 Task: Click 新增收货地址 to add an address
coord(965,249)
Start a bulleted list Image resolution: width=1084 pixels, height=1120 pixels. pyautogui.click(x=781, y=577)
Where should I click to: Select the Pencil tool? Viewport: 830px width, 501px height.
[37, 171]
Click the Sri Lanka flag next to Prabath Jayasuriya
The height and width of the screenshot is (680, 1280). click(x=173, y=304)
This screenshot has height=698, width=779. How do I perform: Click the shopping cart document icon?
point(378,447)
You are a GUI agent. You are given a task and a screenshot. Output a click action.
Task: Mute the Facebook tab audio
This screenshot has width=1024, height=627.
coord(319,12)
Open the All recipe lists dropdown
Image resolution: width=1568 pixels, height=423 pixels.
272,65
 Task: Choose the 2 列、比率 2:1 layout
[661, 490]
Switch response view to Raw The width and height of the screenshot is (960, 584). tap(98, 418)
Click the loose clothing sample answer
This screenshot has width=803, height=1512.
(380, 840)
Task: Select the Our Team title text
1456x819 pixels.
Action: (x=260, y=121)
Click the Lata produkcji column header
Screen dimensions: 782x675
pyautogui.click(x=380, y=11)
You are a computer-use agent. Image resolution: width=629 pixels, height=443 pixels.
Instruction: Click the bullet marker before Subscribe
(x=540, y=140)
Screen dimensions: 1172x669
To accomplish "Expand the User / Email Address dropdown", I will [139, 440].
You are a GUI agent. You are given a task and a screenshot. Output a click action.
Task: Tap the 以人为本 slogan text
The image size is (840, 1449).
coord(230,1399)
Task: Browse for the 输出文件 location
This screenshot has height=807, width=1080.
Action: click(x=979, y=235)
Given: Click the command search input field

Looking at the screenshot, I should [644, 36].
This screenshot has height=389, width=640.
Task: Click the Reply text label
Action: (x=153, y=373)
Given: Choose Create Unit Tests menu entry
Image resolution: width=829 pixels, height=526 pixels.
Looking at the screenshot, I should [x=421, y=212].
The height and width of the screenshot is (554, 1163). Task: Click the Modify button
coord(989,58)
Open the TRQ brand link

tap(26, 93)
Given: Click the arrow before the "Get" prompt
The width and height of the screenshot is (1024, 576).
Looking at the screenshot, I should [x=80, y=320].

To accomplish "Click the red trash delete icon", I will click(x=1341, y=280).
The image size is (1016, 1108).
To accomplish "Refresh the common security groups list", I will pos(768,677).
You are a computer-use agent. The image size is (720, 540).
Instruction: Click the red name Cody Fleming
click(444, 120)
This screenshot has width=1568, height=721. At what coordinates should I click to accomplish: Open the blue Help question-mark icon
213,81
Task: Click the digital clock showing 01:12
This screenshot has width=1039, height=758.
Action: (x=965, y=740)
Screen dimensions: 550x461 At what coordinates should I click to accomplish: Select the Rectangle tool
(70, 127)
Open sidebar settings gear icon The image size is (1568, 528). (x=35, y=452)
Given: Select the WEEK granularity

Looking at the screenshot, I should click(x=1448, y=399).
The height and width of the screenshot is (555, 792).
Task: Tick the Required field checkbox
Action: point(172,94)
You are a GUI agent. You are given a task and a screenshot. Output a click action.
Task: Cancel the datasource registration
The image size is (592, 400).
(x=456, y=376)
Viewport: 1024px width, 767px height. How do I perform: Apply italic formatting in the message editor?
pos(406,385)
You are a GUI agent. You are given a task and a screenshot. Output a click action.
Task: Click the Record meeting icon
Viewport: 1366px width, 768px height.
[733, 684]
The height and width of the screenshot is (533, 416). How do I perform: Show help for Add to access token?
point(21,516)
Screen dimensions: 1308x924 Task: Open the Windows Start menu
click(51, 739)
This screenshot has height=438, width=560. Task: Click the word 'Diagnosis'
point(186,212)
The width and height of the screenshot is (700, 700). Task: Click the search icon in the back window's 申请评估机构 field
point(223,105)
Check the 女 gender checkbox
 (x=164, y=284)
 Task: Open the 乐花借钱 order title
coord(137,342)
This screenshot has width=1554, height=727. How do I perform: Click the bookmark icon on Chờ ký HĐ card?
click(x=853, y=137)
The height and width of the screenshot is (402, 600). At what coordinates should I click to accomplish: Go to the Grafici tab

**DIRECTIONS FOR THIS TASK**
Find the lines above that contain the word "computer" and copy each one.

**YOUR SOLUTION**
You are a computer-use agent. Image resolution: width=629 pixels, height=443 pixels.
You are a computer-use agent. The image size is (720, 540).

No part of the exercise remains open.